Ritorni a lavorare con Antonio Calenda col quale avevi già collaborato in occasione di “Magazzino 18”
Con “Magazzino 18” Calenda mi ha fatto fare un salto di qualità. Diciamo che prima ero un semplice narratore e invece lui mi ha insegnato l’arte di recitare. Per me che non ho mai fatto un corso o un accademia, lui è stato un grande maestro insieme ad Alessandro Benvenuti.
Così nel momento in cui c’era da fare questo nuovo lavoro e il teatro stabile di Brescia l’ha voluto produrre, ho pensato subito a lui ed è gli ho affidato una sfida molto più complessa di “Magazzino 18”, perché parlare di religione, di spiritualità su un palco è abbastanza arduo. Lui ha avuto quest’idea geniale, direi fenomenale, di affiancarmi un carro ottocentesco, che in realtà è una ricostruzione. Il carro in realtà è una vera e propria macchina teatrale in continua mutazione. La scenografia è da un lato molto minimale, ma dall’altro ricchissima perché da questo carro esce di tutto, un po’ come dalla borsa di Mary Poppins, e lui stesso si trasforma in mille cose.
E’ uno spettacolo molto faticoso, Calenda ha voluto che io faticassi sul palco. Sudassi sette camice, un solo attore sul palco che racconta una storia del genere deve faticare, ma a quello c’ero abituato anche dagli altri spettacoli, invece lui voleva mettere in scena proprio la fatica di quest’uomo che lotta contro se stesso e contro il mondo. E di conseguenza esce fuori “questa grande fatica” che è una performance teatrale particolare. Io credo di essere uno degli attori teatrali che fatica di più sul palco in questo momento in Italia. Forse solo Antonio Rezza potrebbe strapparmi il primato. Calenda ha voluto lasciare questa mia naturalezza. Mi ha guidato, mi ha dato indicazione e dritte per caratterizzare un personaggio, ma mi ha lasciato sostanzialmente libero, preservando questa mia naturalezza.

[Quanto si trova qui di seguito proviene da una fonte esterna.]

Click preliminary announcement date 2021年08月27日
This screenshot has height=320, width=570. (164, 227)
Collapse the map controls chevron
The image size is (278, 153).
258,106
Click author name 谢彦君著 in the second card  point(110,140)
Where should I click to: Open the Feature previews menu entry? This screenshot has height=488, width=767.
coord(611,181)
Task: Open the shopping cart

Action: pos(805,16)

Vedendo i tuoi primi lavori teatrali si avvertiva la tua vicinanza col teatro di narrazione, ora sembra esserci stato un cambiamento
Qualcuno l’ha definito teatro popolare, sembra un cantastorie ottocentesco con qualcosa del cunto siciliano, forse troverai tu una definizione. Con Calenda pensavamo al “melodramma civile” oppure teatro di narrazione con ambientazione ottocentesca dai costumi alle musiche.
Certo l’argomento resta insolito, un outsider della storia, almeno di quella scritta dai potenti
Ma in realtà l’argomento è universale, è un uomo che si mette in cammino alla ricerca di Dio ed è quello che accade anche ad alcune persone magari ad un certo punto della loro vita. Il Lazzaretti può essere questo per lo spettatore: una scintilla che si riaccende. Questo è uno spettacolo che pone molti interrogativi sull’esistenza di uomini che io definirei “straordinari”, nel senso che arrivano ad un certo punto della storia, in un determinato momento della storia e hanno una visione altra del mondo. In questo Lazzaretti è stato un precursore perché lui inventa questa nuova comunità, società.

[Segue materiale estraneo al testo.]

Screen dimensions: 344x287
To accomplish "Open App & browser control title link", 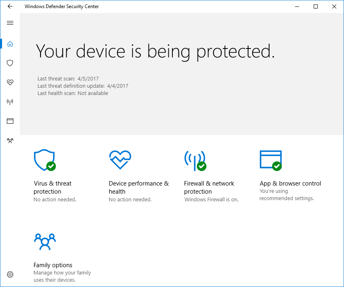I will (290, 184).
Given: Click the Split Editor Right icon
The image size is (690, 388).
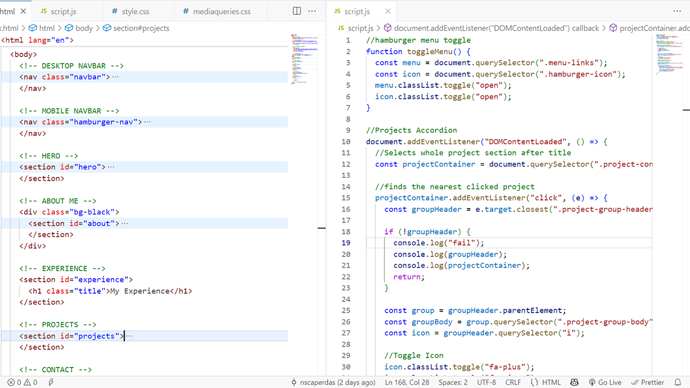Looking at the screenshot, I should tap(297, 11).
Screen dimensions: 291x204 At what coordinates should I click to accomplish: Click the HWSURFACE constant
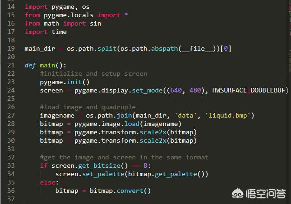coord(229,90)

Da alcuni anni sei “più attore” che musicista: tu come ti senti?
Io ormai da sette anni faccio molti più spettacoli che concerti, mi sono conquistato con grande fatica un pubblico che mi segue e ho cercato di proporre sempre delle cose di qualità, cose che potessero stupire il pubblico. E oggi come oggi mi tengo stretta questa conquista, sera dopo sera e cerco di dare sempre il massimo sul palco. I risultati sono arrivati con “Magazzino 18” che ha avuto più di centomila spettatori e duecentodieci repliche. Ma io mi sento sempre un debuttante, ogni sera è sempre come se fosse la prima.
E per quanto riguarda i tuoi progetti futuri?
Intanto questo va avanti fino all’anno prossimo. Sto lavorando ad un progetto con la provincia di Udine sul terremoto del ‘76, già abbiamo fatto un primo evento a Gemona il 15 settembre, però quella è stata un’orazione civile a modo mio, Simone che raccontava da romano che cos’è il terremoto. Abbiamo fatto una ricerca con la giornalista Simona Orlando e abbiamo scritto insieme questo testo e faremo qualche replica e poi chissà, magari lo trasformeremo in una versione teatrale. Ma non so se sarà questo il mio prossimo lavoro, io vorrei fare qualcosa di comico, un esperimento.